La littérature narrative tend chaque fois davantage, de nos jours, en raison de la spécialisation entraînée par le développement industriel et l’établissement de la société moderne, à se diversifier en deux branches inquiétantes : une littérature de consommation, exécutée par des professionnels d’une plus ou moins grande habileté technique, qui se limitenr limitent à reproduire en série et selon des procédés mécaniques, des œuvres qui répètent le passé (thématique et formel) avec un léger maquillage moderne, et qui, par conséquent, prônent le conformisme le plus abject devant l’ordre établi (…) et une littérature des catacombes, expérimentale et ésotérique, qui a renoncé à l’avance à disputer à l’autre l’audience d’un public et maintient un niveau d’exigence artistique, d’aventure et de nouveauté formelle, au prix (et dirait-on la manie) de l’isolement et de la solitude.

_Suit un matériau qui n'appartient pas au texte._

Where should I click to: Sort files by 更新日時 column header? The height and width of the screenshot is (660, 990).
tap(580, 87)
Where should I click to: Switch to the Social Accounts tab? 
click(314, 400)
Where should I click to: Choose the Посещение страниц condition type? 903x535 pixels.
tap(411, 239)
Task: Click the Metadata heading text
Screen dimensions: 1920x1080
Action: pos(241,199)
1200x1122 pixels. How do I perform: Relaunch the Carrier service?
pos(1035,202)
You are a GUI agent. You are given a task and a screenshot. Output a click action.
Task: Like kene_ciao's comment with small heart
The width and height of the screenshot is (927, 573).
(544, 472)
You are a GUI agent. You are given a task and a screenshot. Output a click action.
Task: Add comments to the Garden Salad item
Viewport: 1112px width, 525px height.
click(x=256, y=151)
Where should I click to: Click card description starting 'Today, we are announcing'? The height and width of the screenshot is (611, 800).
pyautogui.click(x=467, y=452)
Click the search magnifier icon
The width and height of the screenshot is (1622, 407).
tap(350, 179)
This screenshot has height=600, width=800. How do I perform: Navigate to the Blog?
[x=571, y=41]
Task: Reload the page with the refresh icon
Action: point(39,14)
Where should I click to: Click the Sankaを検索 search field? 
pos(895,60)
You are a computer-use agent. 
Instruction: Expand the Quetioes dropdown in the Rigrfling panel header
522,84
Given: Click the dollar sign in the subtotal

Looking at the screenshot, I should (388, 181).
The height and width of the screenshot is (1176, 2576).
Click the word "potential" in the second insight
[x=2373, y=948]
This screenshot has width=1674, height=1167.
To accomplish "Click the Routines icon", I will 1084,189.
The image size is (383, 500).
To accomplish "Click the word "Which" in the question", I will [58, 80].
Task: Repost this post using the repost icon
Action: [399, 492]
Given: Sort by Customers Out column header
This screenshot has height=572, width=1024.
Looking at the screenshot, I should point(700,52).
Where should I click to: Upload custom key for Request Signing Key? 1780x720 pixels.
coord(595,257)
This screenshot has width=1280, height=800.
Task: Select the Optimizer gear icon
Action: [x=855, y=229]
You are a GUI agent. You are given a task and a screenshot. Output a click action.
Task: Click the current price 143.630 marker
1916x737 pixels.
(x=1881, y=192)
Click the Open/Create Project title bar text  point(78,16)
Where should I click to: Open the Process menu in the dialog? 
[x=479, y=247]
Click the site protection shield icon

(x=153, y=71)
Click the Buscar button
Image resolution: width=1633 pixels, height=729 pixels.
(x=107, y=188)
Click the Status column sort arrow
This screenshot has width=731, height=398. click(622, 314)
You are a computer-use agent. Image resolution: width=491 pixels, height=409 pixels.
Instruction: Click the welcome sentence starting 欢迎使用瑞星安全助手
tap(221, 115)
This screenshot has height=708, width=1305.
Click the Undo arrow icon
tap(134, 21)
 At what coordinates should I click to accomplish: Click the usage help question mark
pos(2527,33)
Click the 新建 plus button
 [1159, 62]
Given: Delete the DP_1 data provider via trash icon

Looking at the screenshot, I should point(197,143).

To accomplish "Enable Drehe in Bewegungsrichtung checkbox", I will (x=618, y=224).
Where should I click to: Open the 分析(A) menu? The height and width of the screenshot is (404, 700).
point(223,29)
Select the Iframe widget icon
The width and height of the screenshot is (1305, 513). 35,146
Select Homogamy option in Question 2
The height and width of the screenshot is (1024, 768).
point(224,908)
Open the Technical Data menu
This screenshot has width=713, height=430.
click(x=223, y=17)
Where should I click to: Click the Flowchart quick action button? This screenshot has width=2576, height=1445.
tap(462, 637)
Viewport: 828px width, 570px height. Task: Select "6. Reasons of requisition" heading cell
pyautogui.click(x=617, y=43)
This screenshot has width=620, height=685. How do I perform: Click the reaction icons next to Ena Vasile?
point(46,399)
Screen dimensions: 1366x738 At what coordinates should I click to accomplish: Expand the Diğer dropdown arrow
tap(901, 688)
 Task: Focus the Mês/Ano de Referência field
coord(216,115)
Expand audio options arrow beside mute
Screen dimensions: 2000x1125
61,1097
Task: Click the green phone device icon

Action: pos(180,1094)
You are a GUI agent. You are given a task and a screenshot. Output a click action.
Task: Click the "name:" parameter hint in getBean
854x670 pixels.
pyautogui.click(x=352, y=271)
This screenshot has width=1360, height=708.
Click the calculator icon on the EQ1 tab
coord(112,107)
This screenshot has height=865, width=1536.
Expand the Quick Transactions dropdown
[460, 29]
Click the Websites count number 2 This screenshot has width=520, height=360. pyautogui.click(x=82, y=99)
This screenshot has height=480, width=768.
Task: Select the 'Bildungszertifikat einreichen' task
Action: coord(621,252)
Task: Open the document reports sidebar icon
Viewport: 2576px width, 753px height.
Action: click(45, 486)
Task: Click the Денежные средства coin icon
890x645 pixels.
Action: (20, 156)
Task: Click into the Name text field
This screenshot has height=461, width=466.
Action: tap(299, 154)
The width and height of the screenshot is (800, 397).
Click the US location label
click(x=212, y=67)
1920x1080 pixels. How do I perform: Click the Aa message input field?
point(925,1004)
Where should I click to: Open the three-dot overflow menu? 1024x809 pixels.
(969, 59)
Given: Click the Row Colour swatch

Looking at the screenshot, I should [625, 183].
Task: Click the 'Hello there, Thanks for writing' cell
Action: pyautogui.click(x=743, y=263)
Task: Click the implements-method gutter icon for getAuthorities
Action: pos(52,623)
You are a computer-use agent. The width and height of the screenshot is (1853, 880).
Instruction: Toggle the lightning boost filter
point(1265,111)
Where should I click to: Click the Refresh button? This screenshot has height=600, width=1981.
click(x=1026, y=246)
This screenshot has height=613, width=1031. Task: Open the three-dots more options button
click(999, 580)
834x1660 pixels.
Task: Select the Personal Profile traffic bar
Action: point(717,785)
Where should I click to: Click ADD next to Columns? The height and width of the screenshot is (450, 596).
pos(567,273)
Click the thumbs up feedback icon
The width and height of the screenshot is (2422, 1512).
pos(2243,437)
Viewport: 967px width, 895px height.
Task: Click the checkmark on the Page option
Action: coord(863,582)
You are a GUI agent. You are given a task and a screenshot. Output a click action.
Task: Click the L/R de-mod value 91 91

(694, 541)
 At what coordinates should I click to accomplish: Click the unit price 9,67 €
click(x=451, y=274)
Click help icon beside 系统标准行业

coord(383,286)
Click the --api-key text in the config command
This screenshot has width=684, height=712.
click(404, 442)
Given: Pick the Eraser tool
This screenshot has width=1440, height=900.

D’un côté, au moyen des mécanismes broyeurs de l’offre et de la demande de la société industrielle ou des flatteries et chantages de l’État-patron, la littérature est changée en une occupation inoffensive, en un instrument de diversion bénin, (privée de ce qui fut toujours sa vertu la plus importante, le questionnement critique de la réalité grâce à des représentations qui, en prenant de cette réalité tous ses atomes, signifiaient à la fois sa révélation et sa négation), et l’écrivain en un producteur domestiqué et prévisible, qui propage et entretient les mythes officiels, parfaitement soumis aux intérêts régnants : le succès, l’argent, ou les miettes de pouvoir et de confort que l’État dispense aux intellectuels dociles. D’un autre côté, la littérature est devenue un savoir spécialisé, sectaire et vague, un mausolée super-exclusif de saints et de héros de la parole, qui ont cédé superbement aux écrivains-eunuques l’affrontement avec le public, le mandat impératif de la communication, et qui se sont enterrés vivants pour sauver la littérature de la ruine : ils écrivent entre eux ou pour eux, ils disent qu’ils sont attachés à la rigoureuse tâche de la recherche verbale, à l’invention de formes nouvelles, mais, dans la pratique, ils multiplient chaque jour les clés et les serrures de cette enceinte où ils ont enfermé la littérature, parce que, au fond, ils nourrissent la terrible conviction que ce n’est qu’ainsi, loin de la confusion et de la promiscuité où règnent, tout-puissants, les moyens de communication de masse, la publicité et les produits pseudo-artistiques de l’industrie de l’édition qui alimente le grand public, que peut fleurir de nos jours, comme une orchidée de serre, clandestine, exquise, préservée de l’encanaillement par des codes hermétiques, accessible seulement à certains vaillants confrères, une authentique littérature de création.

Mario Vargas Llosa, L’Orgie perpétuelle, p. 228.